The Cree language has a special demonstrative for "things just gone out of sight," and Ilocano, a language of the Philippines, has three words for this referring to a visible object, a fourth for things not in view and a fifth for things that no longer exist." The Tiriyó language has a demonstrative for "things audible but non-visible"

While most languages and language families have demonstrative systems, some have systems highly divergent from or more complex than the relatively simple systems employed in Indo-European languages. In Yupik languages, notably in the Chevak Cup’ik language, there exists a 29-way distinction in demonstratives, with demonstrative indicators distinguished according to placement in a three-dimensional field around the interlocutor(s), as well as by visibility and whether or not the object is in motion.

==Demonstrative determiners and pronouns==
It is relatively common for a language to distinguish between demonstrative determiners or demonstrative adjectives (sometimes also called determinative demonstratives, adjectival demonstratives or adjectival demonstrative pronouns) and demonstrative pronouns (sometimes called independent demonstratives, substantival demonstratives, independent demonstrative pronouns or substantival demonstrative pronouns).

A demonstrative determiner specifies a noun as definite, singular or plural, and proximal or distal:

This apple is good.
I like those houses.

A demonstrative pronoun stands on its own, replacing rather than modifying a noun:

This is good.
I like those.

There are four common demonstrative pronouns in English: this, that, these, those.

In formal contexts, such is sometimes used as a demonstrative determiner to indicate something described by the preceding statement(s) (e.g. "It was a scandal, but we don't usually discuss such things."). However, the use of such as a demonstrative pronoun has become archaic outside of certain fossilized expressions (e.g. "such is life"). Historically, so was sometimes used in place of such when used as a demonstrative pronoun, but it has gone through a similar process of fossilization (e.g. "you should have said so").

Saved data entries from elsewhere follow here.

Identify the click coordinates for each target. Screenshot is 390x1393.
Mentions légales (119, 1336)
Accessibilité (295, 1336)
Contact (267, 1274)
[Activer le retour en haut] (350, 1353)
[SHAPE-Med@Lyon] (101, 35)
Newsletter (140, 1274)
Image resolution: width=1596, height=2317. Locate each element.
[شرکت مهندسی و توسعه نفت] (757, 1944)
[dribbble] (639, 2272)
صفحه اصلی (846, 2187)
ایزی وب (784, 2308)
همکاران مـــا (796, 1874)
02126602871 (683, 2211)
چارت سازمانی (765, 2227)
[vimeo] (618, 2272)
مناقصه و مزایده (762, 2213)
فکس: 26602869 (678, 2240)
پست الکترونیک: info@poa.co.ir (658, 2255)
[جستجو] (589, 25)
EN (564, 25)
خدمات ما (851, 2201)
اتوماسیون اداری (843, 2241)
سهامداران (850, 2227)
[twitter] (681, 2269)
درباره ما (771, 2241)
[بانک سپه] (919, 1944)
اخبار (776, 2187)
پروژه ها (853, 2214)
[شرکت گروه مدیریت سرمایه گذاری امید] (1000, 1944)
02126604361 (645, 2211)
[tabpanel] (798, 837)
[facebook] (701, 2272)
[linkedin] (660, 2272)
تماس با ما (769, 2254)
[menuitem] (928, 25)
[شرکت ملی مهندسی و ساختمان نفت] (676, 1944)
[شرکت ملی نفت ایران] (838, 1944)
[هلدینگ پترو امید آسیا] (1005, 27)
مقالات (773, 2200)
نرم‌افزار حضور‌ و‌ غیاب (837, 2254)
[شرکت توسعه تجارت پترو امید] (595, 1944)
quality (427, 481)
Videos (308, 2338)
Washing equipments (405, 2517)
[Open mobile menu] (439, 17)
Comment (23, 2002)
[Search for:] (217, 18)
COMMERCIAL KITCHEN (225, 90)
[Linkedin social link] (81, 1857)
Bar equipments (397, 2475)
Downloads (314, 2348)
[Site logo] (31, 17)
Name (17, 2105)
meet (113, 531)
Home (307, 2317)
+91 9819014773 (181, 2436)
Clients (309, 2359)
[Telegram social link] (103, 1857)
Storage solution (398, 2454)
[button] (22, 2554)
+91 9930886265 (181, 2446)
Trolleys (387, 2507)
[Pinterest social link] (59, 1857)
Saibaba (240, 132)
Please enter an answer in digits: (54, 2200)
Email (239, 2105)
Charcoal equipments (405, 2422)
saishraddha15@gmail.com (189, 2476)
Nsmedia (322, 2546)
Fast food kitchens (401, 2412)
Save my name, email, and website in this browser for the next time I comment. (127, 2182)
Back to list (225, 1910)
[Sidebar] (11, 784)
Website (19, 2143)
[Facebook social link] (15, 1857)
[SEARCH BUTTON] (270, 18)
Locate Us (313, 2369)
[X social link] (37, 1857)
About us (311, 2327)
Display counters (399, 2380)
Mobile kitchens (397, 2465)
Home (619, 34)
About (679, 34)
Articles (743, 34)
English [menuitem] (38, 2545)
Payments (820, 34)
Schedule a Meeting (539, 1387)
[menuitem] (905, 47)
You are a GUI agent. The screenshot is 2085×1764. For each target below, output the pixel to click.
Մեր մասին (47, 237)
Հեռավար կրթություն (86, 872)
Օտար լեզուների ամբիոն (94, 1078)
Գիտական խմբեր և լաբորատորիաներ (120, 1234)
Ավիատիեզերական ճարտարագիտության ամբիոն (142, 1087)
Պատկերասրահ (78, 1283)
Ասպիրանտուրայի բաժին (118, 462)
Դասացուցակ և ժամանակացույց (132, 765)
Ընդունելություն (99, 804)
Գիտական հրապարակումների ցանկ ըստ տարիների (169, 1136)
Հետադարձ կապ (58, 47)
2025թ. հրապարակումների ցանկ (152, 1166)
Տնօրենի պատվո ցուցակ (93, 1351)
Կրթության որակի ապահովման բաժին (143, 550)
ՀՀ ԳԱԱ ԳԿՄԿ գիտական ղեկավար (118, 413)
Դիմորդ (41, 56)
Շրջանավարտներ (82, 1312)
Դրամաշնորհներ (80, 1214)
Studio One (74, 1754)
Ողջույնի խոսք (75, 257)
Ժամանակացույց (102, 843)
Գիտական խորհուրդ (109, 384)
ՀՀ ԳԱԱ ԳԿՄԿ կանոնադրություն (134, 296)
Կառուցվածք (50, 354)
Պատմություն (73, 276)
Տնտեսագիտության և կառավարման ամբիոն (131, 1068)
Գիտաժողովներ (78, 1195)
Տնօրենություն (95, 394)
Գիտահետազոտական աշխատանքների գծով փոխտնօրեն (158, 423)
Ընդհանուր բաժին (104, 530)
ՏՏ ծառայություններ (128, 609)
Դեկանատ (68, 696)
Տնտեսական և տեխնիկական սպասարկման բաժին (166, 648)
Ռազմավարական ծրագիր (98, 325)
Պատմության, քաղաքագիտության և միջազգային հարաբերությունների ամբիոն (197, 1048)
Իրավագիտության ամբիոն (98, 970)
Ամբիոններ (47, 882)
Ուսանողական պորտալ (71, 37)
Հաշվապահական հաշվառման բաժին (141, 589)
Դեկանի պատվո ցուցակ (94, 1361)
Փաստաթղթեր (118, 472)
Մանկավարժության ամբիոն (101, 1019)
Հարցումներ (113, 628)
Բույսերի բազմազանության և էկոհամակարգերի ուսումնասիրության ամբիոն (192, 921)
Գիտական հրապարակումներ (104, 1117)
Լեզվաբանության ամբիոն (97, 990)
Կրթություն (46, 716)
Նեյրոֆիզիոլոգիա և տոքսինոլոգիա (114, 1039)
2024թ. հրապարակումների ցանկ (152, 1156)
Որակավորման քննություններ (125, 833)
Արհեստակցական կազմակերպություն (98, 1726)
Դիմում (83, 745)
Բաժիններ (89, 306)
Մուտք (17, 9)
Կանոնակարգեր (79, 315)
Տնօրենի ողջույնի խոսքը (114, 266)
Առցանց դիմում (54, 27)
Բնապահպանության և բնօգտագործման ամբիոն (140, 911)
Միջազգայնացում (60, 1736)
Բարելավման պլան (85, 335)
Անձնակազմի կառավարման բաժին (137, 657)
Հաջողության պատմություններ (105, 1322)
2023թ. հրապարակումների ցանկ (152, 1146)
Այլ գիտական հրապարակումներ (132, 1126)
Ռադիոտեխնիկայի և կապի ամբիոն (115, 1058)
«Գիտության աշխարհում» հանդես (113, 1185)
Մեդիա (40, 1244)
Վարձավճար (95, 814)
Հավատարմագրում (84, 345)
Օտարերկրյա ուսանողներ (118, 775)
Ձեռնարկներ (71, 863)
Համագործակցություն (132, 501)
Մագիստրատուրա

Some dialects, such as Southern American English, also use yon and yonder, where the latter is usually employed as a demonstrative determiner. Author Bill Bryson laments the "losses along the way" of yon and yonder:

Today we have two demonstrative pronouns, this and that, but in Shakespeare's day there was a third, yon (as in the Milton line "Him that yon soars on golden wing"), which suggested a further distance than that. You could talk about this hat, that hat, and yon hat. Today the word survives as a colloquial adjective, yonder, but our speech is fractionally impoverished for its loss.

==Demonstrative adverbs==
Many languages have sets of demonstrative adverbs that are closely related to the demonstrative pronouns in a language. For example, corresponding to the demonstrative pronoun that are the adverbs such as then (= "at that time"), there (= "at that place"), thither (= "to that place"), thence (= "from that place"); equivalent adverbs corresponding to the demonstrative pronoun this are now, here, hither, hence. A similar relationship exists between the interrogative pronoun what and the interrogative adverbs when, where, whither, whence. See pro-form for a full table.

==Discourse deixis==

As mentioned above, while the primary function of demonstratives is to provide spatial references of concrete objects (that (building), this (table)), there is a secondary function: referring to items of discourse. For example:

This sentence is short.
This is what I mean: I am happy with him.
That way of looking at it is wrong.
I said her dress looked hideous. She didn't like that.

In the above, this sentence refers to the sentence being spoken, and the pronoun this refers to what is about to be spoken; that way refers to "the previously mentioned way", and the pronoun that refers to the content of the previous statement. These are abstract entities of discourse, not concrete objects. Each language may have subtly different rules on how to use demonstratives to refer to things previously spoken, currently being spoken, or about to be spoken. In English, that (or occasionally those) refers to something previously spoken, while this (or occasionally these) refers to something about to be spoken (or, occasionally, something being simultaneously spoken).